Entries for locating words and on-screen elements
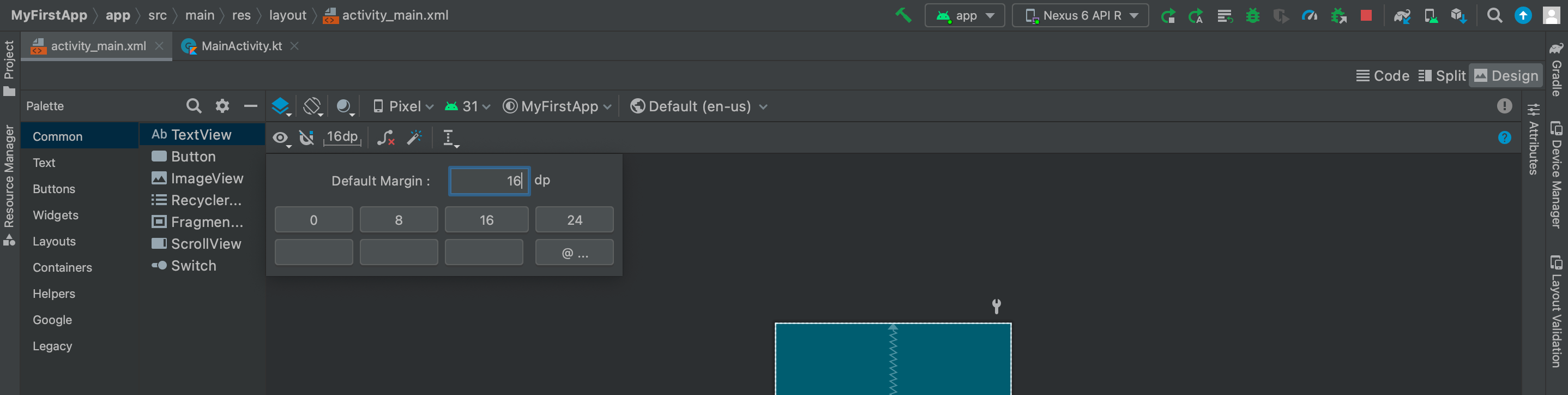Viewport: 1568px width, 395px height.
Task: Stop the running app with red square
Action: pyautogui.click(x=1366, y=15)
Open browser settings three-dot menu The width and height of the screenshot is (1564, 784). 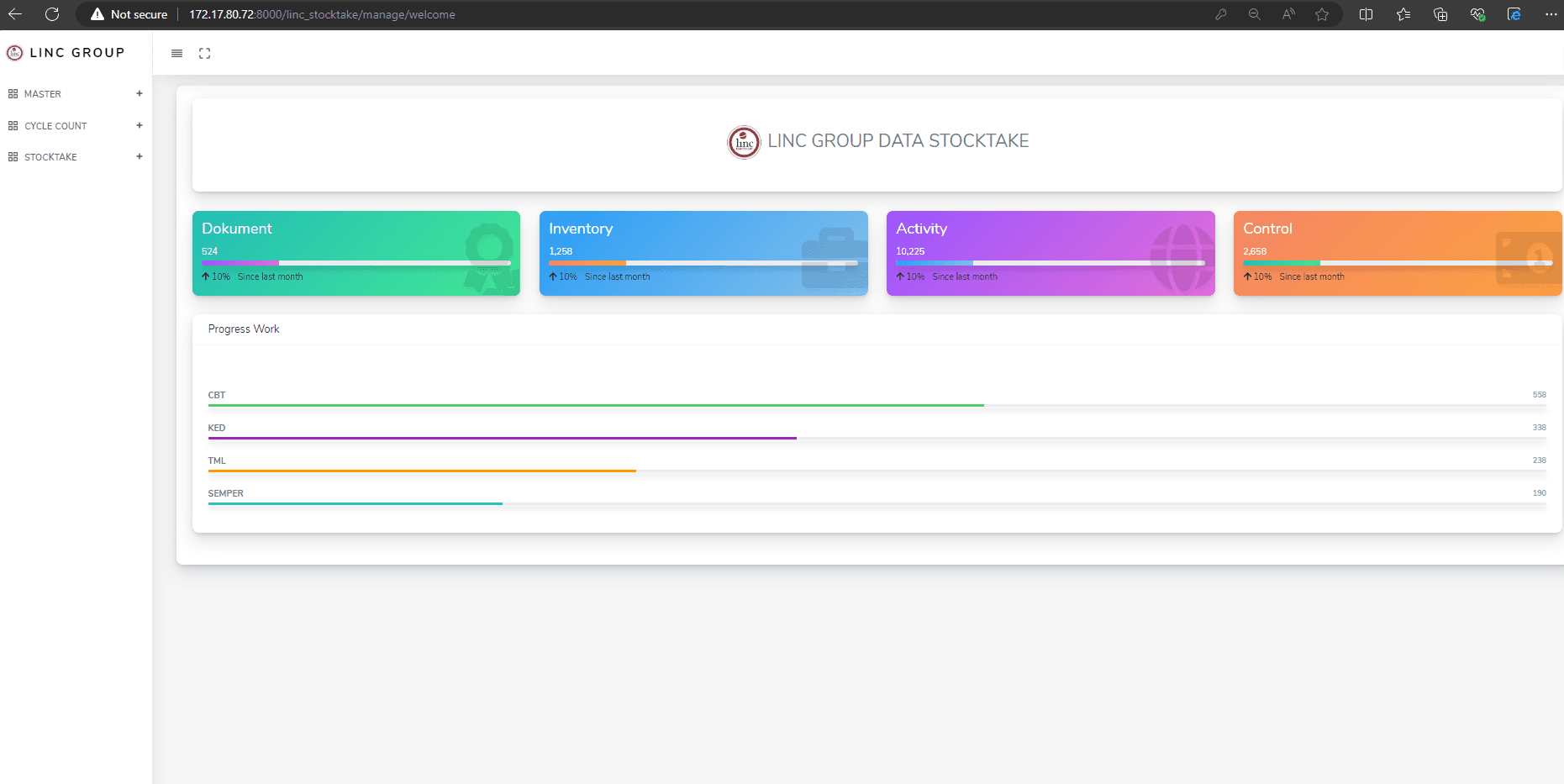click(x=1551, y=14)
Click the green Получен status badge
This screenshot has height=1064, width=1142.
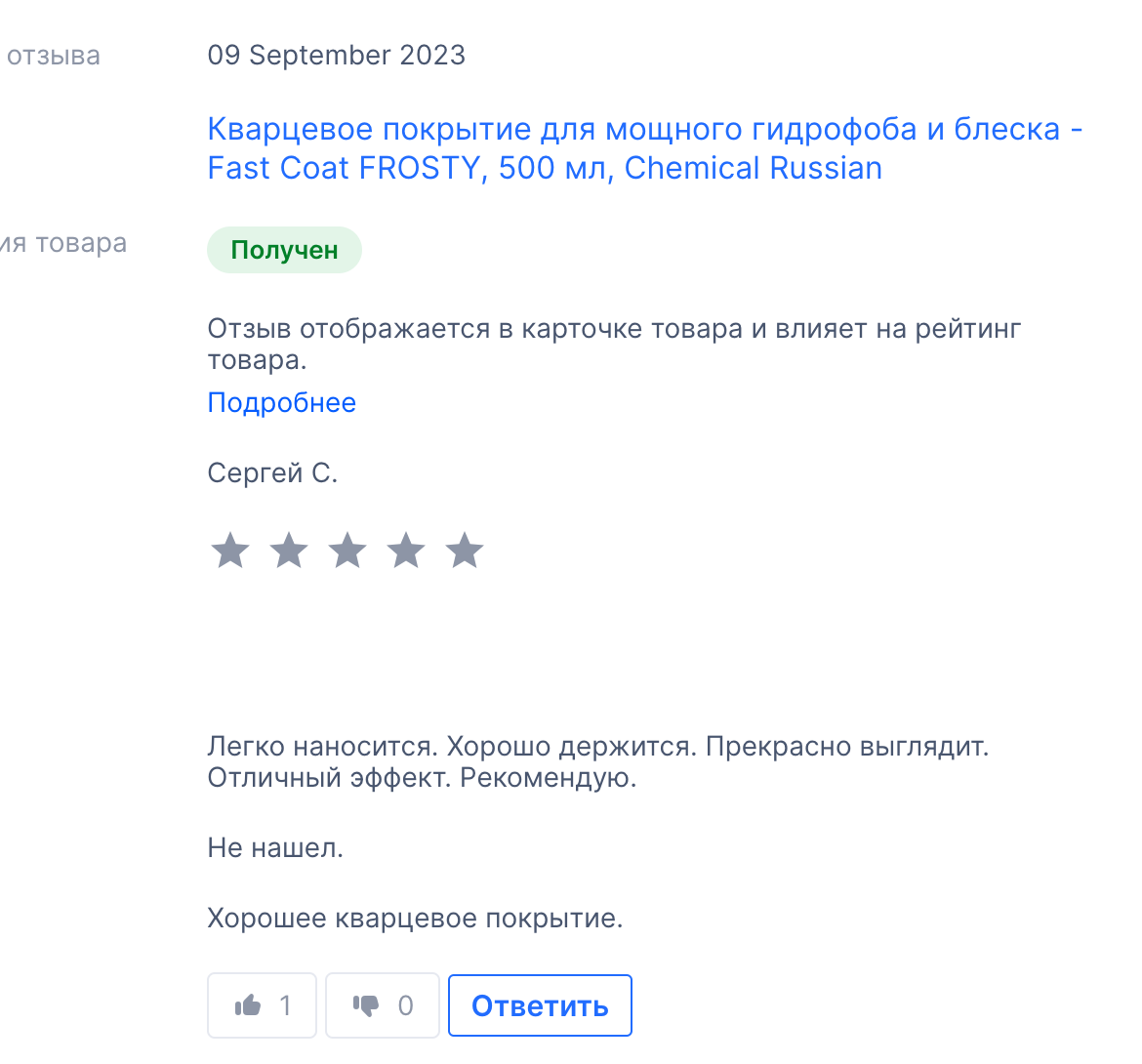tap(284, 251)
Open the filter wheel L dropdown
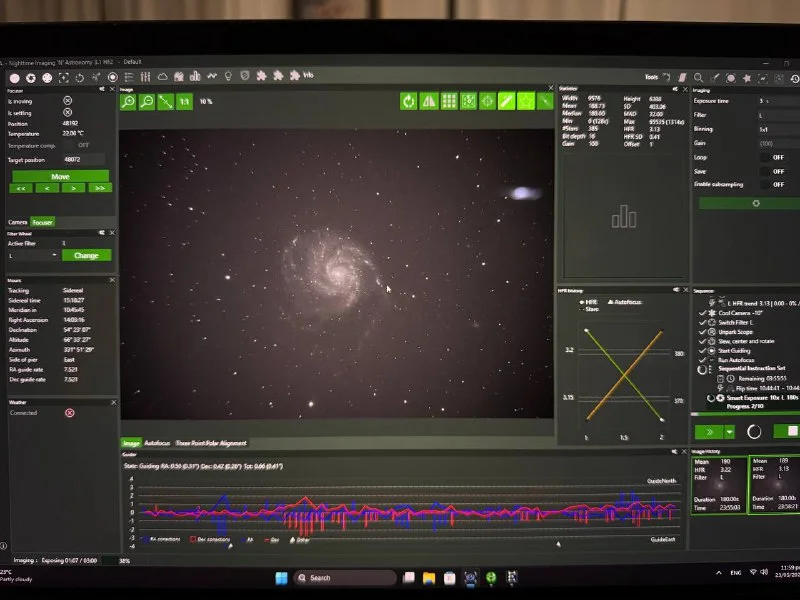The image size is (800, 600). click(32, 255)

### [STATED TASK]
Reproduce verbatim the lines of the listing beginning with the line containing "Click the green Получен status badge" and continuing through the end of the listing. Omit the pictures from your answer.

### [EXPECTED OUTPUT]
Click the green Получен status badge
This screenshot has height=1064, width=1142.
tap(284, 251)
Open the filter wheel L dropdown
The image size is (800, 600). click(32, 255)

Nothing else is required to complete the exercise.